Wander round, then up to the Docs’ 7.1 miles
I’ve always liked music but never been musical. I think my abilities in that direction rather make Jeremy Hardy look like Mozart.
BUT I’ve played instruments quite successfully: a bodhran at folk does (doos? dose? doose?) (where I’ve also sung on stage – never again! :-); and wouldja believe a trombone at trad jazz? Note: a bodhran’s a handheld drummy thing that you wallop with a double ended sticky thing. A trombone you can find the note without knowing where it is beforehand by moving the slide in and/or out.
The thought of having a pair of mini ‘phones stuck in my ears with music flooding my senses while walking fills me with horror. I see folk out and about totally insulated from their surroundings. They must be mad. I’ve recently seen a Bose(?)Bosch(?) ad for ‘phones being sold on the premise that they eliminated external sound: Horrid!
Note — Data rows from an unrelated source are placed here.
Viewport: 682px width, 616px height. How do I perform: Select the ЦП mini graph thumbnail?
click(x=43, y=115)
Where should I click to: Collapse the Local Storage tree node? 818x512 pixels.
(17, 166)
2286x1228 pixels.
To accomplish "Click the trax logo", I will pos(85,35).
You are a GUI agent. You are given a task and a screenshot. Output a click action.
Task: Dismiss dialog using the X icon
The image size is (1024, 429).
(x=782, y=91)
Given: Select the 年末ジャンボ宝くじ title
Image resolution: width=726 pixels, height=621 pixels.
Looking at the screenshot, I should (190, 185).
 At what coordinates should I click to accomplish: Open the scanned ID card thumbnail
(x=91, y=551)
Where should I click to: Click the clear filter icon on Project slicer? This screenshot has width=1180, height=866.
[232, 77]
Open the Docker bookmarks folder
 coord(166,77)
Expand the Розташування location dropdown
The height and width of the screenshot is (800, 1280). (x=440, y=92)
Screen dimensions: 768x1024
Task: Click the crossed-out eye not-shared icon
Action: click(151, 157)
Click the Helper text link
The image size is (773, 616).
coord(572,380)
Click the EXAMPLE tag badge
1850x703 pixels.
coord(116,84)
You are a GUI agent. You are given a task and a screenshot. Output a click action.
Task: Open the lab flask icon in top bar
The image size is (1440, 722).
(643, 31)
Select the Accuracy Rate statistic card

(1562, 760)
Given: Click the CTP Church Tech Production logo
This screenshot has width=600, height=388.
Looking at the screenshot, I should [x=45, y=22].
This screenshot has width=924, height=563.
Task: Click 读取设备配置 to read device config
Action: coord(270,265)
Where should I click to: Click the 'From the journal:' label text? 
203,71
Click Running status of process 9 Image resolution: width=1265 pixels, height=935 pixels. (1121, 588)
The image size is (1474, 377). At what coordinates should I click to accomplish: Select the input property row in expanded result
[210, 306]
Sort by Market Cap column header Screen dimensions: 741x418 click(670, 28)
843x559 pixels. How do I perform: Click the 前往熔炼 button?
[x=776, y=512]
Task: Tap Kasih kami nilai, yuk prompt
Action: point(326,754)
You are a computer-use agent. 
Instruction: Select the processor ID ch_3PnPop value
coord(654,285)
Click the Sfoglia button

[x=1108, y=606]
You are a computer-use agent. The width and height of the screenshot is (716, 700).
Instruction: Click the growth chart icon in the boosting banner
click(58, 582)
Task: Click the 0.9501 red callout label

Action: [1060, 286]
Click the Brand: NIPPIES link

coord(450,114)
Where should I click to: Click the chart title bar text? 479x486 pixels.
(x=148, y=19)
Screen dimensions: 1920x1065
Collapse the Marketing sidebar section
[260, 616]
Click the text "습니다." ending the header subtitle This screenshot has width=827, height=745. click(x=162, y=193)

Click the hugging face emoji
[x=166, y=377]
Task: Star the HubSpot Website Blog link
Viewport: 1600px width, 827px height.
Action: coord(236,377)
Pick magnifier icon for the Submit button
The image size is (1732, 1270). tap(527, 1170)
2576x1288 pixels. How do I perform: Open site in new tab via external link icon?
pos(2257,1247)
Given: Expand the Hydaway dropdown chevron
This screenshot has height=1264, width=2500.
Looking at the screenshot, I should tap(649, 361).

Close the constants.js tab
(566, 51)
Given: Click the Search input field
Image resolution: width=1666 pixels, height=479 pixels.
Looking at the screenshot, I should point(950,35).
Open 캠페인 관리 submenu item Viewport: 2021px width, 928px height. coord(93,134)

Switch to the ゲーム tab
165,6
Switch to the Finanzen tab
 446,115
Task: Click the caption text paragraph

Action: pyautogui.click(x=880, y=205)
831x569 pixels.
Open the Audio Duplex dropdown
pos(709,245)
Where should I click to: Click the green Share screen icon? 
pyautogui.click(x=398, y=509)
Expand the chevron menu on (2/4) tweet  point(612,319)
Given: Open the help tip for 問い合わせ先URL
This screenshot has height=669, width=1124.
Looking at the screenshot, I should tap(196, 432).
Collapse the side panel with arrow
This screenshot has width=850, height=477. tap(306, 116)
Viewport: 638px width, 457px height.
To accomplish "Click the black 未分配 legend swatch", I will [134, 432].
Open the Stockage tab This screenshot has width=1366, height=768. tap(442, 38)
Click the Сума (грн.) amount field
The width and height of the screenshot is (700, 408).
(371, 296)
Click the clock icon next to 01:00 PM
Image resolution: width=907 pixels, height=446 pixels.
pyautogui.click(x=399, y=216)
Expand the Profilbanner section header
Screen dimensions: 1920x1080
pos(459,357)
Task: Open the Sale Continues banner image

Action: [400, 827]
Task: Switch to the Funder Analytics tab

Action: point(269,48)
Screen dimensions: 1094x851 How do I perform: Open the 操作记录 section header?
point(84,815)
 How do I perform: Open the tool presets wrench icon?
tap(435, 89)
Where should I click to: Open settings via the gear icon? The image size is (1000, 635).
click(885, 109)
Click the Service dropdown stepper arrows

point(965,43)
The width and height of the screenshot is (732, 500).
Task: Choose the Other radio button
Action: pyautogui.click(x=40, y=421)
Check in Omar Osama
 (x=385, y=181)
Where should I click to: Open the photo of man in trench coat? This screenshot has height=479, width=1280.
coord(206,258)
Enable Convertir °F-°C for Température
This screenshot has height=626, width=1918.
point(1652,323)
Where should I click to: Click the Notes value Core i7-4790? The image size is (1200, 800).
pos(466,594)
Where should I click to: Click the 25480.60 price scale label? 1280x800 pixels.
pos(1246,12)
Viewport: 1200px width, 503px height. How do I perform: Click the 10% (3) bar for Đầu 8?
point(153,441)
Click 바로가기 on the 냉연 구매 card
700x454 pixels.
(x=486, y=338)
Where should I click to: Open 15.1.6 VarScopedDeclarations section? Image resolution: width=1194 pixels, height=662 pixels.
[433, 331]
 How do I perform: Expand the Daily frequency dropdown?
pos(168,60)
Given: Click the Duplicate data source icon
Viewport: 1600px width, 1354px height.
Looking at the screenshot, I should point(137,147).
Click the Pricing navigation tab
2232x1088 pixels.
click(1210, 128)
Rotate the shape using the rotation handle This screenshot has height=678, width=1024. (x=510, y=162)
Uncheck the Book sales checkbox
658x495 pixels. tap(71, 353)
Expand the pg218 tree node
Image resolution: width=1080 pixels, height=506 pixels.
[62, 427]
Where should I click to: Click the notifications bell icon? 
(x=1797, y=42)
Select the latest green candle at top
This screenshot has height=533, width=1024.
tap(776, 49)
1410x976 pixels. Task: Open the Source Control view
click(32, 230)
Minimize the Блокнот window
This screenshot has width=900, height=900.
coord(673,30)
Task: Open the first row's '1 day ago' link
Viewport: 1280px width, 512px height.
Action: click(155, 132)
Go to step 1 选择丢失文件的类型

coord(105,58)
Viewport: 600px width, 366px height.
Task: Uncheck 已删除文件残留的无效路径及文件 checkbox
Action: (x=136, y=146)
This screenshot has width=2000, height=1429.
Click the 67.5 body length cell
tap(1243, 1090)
The three crows seemed to be doing a square dance.
The solo crow is possibly a rook – it’s got a pale beak.
The big cotton reel in the new Brunton Shaw building on Sandy Lane has been put into a machine since this pic was taken.
The bridges at Manton are the old railway viaduct and the new link to the sewage farm. More pics in a while.

We’ll leave it for a while now.

2 thoughts on “Thrid week o’ Mudmonth

  1. I remember that anything could trigger a line or two of song. They did it all the time. Often duets. I thought the furry “catkins” were called “Pussy Willow”.
    I’ve now seen hazel flowers, using the long yellow catkins as markers.
    But when I look at the self-seeded (Squirrel) hazel growing into the wall of my shed there’s something different – photo on the way.
    It’s shed week in Tideswell – the prising open of swollen doors and dusting off of garden furniture. I have now spent more time oiling my chair than I will sitting on it.
    Don’t leave it too long a while


    • They are pussy willow but still technically catkins (apparently).

      Aren’t (female) hazel flowers tiny?
      Is your hazel a Harry Lauder’s Walking Stick one? (google is your friend)

      Suppose I ought to do something with my “garden” – it’s just a miniature jungle at the moment. Last year’s Hollyhocks are beginning to grow already aqnd will take over son if previous is any guide. Not really a gardener!